▽

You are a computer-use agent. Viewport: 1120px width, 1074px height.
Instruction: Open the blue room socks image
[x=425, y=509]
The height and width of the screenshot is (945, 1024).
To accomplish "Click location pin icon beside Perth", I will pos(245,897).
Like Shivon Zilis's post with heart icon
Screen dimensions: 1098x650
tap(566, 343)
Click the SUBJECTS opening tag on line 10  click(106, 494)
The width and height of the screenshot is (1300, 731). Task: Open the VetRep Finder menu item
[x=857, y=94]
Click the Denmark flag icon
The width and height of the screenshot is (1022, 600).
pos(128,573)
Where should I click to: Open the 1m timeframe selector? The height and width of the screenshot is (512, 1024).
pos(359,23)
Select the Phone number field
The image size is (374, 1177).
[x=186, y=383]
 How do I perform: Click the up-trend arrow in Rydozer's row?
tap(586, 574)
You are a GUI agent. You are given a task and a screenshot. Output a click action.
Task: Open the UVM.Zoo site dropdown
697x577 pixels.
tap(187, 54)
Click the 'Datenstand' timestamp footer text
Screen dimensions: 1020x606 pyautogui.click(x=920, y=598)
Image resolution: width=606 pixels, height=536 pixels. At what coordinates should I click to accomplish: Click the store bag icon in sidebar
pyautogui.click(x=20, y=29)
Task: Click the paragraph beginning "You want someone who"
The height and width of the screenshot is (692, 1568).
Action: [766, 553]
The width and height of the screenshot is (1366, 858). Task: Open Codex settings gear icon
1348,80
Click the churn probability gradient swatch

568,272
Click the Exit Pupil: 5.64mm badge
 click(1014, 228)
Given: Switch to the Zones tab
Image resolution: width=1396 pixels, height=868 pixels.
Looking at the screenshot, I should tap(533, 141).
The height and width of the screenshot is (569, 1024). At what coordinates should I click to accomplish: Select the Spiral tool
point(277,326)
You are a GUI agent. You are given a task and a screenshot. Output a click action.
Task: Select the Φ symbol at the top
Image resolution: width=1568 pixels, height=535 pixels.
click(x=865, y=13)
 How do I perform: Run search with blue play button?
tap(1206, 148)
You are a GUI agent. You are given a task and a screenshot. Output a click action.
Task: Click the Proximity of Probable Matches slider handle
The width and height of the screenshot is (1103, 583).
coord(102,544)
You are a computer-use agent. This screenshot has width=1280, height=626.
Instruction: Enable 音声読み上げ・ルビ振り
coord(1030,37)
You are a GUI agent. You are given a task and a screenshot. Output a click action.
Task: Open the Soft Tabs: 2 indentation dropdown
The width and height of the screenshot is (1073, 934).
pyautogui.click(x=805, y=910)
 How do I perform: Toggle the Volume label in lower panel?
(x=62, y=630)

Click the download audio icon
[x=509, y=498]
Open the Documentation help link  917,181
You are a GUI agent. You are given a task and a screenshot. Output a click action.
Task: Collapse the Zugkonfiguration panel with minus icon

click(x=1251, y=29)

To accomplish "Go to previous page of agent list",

△

» WORK TO COMPLETE: Return an exact copy of the listing above, complete in every line.

» COMPLETED TASK:
You are a computer-use agent. Viewport: 1120px width, 1074px height.
Instruction: Open the blue room socks image
[x=425, y=509]
The height and width of the screenshot is (945, 1024).
To accomplish "Click location pin icon beside Perth", I will pos(245,897).
Like Shivon Zilis's post with heart icon
Screen dimensions: 1098x650
tap(566, 343)
Click the SUBJECTS opening tag on line 10  click(106, 494)
The width and height of the screenshot is (1300, 731). Task: Open the VetRep Finder menu item
[x=857, y=94]
Click the Denmark flag icon
The width and height of the screenshot is (1022, 600).
pos(128,573)
Where should I click to: Open the 1m timeframe selector? The height and width of the screenshot is (512, 1024).
pos(359,23)
Select the Phone number field
The image size is (374, 1177).
[x=186, y=383]
 How do I perform: Click the up-trend arrow in Rydozer's row?
tap(586, 574)
You are a GUI agent. You are given a task and a screenshot. Output a click action.
Task: Open the UVM.Zoo site dropdown
697x577 pixels.
tap(187, 54)
Click the 'Datenstand' timestamp footer text
Screen dimensions: 1020x606 pyautogui.click(x=920, y=598)
Image resolution: width=606 pixels, height=536 pixels. At what coordinates should I click to accomplish: Click the store bag icon in sidebar
pyautogui.click(x=20, y=29)
Task: Click the paragraph beginning "You want someone who"
The height and width of the screenshot is (692, 1568).
Action: [766, 553]
The width and height of the screenshot is (1366, 858). Task: Open Codex settings gear icon
1348,80
Click the churn probability gradient swatch

568,272
Click the Exit Pupil: 5.64mm badge
 click(1014, 228)
Given: Switch to the Zones tab
Image resolution: width=1396 pixels, height=868 pixels.
Looking at the screenshot, I should tap(533, 141).
The height and width of the screenshot is (569, 1024). At what coordinates should I click to accomplish: Select the Spiral tool
point(277,326)
You are a GUI agent. You are given a task and a screenshot. Output a click action.
Task: Select the Φ symbol at the top
Image resolution: width=1568 pixels, height=535 pixels.
click(x=865, y=13)
 How do I perform: Run search with blue play button?
tap(1206, 148)
You are a GUI agent. You are given a task and a screenshot. Output a click action.
Task: Click the Proximity of Probable Matches slider handle
The width and height of the screenshot is (1103, 583).
coord(102,544)
You are a computer-use agent. This screenshot has width=1280, height=626.
Instruction: Enable 音声読み上げ・ルビ振り
coord(1030,37)
You are a GUI agent. You are given a task and a screenshot. Output a click action.
Task: Open the Soft Tabs: 2 indentation dropdown
The width and height of the screenshot is (1073, 934).
pyautogui.click(x=805, y=910)
 How do I perform: Toggle the Volume label in lower panel?
(x=62, y=630)

Click the download audio icon
[x=509, y=498]
Open the Documentation help link  917,181
You are a GUI agent. You are given a task and a screenshot. Output a click action.
Task: Collapse the Zugkonfiguration panel with minus icon

click(x=1251, y=29)

To accomplish "Go to previous page of agent list",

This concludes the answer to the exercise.